EXERCISE BRIEF
Could you set down exactly the lines in the records below between the line holding "Política de cookies (473, 2500)" and the line holding "سياسة الإستخدام (72, 2478)", inclusive?

DATA TO USE
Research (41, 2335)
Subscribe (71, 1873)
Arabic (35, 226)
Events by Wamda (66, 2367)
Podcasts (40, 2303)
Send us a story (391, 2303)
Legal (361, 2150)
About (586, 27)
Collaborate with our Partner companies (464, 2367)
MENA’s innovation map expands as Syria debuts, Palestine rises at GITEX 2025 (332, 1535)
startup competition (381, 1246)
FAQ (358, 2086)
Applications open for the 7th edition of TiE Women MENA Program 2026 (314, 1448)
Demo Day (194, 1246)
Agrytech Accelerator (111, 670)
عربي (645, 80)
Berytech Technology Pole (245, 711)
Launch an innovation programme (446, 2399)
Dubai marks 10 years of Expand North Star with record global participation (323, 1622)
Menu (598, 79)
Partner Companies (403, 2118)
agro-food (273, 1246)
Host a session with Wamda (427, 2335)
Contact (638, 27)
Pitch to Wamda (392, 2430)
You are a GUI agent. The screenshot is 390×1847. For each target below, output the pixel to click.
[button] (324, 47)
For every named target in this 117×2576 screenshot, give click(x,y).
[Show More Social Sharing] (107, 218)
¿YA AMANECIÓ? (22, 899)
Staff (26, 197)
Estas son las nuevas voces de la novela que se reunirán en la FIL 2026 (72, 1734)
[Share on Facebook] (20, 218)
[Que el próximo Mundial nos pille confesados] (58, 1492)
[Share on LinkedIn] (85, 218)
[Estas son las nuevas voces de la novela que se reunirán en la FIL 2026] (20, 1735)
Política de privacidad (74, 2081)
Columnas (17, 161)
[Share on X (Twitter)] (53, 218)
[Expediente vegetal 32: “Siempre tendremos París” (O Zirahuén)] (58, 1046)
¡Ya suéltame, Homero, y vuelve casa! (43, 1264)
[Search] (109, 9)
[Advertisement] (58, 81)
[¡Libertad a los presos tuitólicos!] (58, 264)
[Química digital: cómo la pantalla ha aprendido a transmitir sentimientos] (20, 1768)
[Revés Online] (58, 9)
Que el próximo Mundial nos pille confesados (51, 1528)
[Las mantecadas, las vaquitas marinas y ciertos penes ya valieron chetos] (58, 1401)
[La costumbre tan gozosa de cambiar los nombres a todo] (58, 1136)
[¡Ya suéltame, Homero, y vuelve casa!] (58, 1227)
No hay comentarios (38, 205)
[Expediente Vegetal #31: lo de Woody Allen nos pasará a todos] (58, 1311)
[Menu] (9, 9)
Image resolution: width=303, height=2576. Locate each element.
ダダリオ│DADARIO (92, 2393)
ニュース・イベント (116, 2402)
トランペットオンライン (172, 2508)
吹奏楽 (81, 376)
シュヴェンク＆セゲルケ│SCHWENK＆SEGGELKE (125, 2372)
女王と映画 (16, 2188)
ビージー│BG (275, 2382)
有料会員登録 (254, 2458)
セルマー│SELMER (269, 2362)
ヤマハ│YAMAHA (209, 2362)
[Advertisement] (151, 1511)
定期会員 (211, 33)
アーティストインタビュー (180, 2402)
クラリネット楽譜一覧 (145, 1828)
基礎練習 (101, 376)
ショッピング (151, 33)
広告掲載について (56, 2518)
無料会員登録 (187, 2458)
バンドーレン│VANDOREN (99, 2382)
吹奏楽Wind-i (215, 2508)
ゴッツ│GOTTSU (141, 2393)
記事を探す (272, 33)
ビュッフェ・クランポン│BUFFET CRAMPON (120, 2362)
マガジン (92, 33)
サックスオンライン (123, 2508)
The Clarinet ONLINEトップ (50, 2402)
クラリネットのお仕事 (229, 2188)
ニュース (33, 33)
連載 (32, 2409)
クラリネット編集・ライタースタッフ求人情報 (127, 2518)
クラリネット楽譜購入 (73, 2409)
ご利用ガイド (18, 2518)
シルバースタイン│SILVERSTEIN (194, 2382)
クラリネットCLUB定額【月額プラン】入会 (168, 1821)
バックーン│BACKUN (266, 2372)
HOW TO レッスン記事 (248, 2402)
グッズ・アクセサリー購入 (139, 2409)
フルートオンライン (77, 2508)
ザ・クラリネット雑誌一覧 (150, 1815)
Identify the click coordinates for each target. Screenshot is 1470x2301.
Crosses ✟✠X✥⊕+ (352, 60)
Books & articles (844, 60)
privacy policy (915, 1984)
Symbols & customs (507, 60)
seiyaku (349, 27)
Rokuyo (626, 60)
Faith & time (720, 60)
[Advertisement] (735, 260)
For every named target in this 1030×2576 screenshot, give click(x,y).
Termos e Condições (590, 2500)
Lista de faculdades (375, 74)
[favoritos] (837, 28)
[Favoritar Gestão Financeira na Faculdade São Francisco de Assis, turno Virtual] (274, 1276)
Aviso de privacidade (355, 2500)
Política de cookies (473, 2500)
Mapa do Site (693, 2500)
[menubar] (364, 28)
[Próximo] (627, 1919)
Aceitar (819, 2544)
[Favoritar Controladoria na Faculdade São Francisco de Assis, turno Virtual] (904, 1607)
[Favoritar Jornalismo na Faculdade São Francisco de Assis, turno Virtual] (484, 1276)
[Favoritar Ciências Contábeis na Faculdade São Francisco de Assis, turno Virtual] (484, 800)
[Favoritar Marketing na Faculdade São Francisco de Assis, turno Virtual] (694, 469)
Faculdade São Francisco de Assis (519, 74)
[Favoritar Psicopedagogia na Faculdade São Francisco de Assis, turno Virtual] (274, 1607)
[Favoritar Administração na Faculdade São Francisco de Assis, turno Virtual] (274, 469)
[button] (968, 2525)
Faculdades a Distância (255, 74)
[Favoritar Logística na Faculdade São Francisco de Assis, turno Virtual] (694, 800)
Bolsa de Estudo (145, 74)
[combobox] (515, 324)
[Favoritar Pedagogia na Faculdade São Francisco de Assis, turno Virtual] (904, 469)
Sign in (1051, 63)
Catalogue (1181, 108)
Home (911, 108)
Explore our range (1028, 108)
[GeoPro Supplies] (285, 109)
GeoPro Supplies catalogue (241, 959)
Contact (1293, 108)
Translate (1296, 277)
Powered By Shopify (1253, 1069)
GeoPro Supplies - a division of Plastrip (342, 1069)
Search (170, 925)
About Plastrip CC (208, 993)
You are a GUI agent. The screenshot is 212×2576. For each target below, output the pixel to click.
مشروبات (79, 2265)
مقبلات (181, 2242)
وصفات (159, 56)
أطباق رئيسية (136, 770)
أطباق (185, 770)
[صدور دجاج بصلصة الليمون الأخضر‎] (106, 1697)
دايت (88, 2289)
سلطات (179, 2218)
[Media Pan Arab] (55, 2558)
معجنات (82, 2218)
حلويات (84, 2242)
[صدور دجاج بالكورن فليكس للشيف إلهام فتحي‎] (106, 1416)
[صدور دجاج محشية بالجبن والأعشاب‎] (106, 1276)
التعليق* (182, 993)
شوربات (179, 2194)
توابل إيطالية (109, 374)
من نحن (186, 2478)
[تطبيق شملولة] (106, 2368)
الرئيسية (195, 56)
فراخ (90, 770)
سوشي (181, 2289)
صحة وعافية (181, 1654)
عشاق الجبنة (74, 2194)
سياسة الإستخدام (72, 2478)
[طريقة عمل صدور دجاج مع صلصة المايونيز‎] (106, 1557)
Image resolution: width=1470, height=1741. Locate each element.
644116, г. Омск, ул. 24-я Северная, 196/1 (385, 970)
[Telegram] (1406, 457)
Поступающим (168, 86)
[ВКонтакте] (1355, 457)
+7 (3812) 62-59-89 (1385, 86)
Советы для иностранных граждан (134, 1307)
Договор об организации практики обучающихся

ANSWER TO THE EXERCISE
Política de cookies (473, 2500)
Mapa do Site (693, 2500)
[menubar] (364, 28)
[Próximo] (627, 1919)
Aceitar (819, 2544)
[Favoritar Controladoria na Faculdade São Francisco de Assis, turno Virtual] (904, 1607)
[Favoritar Jornalismo na Faculdade São Francisco de Assis, turno Virtual] (484, 1276)
[Favoritar Ciências Contábeis na Faculdade São Francisco de Assis, turno Virtual] (484, 800)
[Favoritar Marketing na Faculdade São Francisco de Assis, turno Virtual] (694, 469)
Faculdade São Francisco de Assis (519, 74)
[Favoritar Psicopedagogia na Faculdade São Francisco de Assis, turno Virtual] (274, 1607)
[Favoritar Administração na Faculdade São Francisco de Assis, turno Virtual] (274, 469)
[button] (968, 2525)
Faculdades a Distância (255, 74)
[Favoritar Logística na Faculdade São Francisco de Assis, turno Virtual] (694, 800)
Bolsa de Estudo (145, 74)
[combobox] (515, 324)
[Favoritar Pedagogia na Faculdade São Francisco de Assis, turno Virtual] (904, 469)
Sign in (1051, 63)
Catalogue (1181, 108)
Home (911, 108)
Explore our range (1028, 108)
[GeoPro Supplies] (285, 109)
GeoPro Supplies catalogue (241, 959)
Contact (1293, 108)
Translate (1296, 277)
Powered By Shopify (1253, 1069)
GeoPro Supplies - a division of Plastrip (342, 1069)
Search (170, 925)
About Plastrip CC (208, 993)
You are a GUI agent. The screenshot is 212×2576. For each target below, output the pixel to click.
مشروبات (79, 2265)
مقبلات (181, 2242)
وصفات (159, 56)
أطباق رئيسية (136, 770)
أطباق (185, 770)
[صدور دجاج بصلصة الليمون الأخضر‎] (106, 1697)
دايت (88, 2289)
سلطات (179, 2218)
[Media Pan Arab] (55, 2558)
معجنات (82, 2218)
حلويات (84, 2242)
[صدور دجاج بالكورن فليكس للشيف إلهام فتحي‎] (106, 1416)
[صدور دجاج محشية بالجبن والأعشاب‎] (106, 1276)
التعليق* (182, 993)
شوربات (179, 2194)
توابل إيطالية (109, 374)
من نحن (186, 2478)
[تطبيق شملولة] (106, 2368)
الرئيسية (195, 56)
فراخ (90, 770)
سوشي (181, 2289)
صحة وعافية (181, 1654)
عشاق الجبنة (74, 2194)
سياسة الإستخدام (72, 2478)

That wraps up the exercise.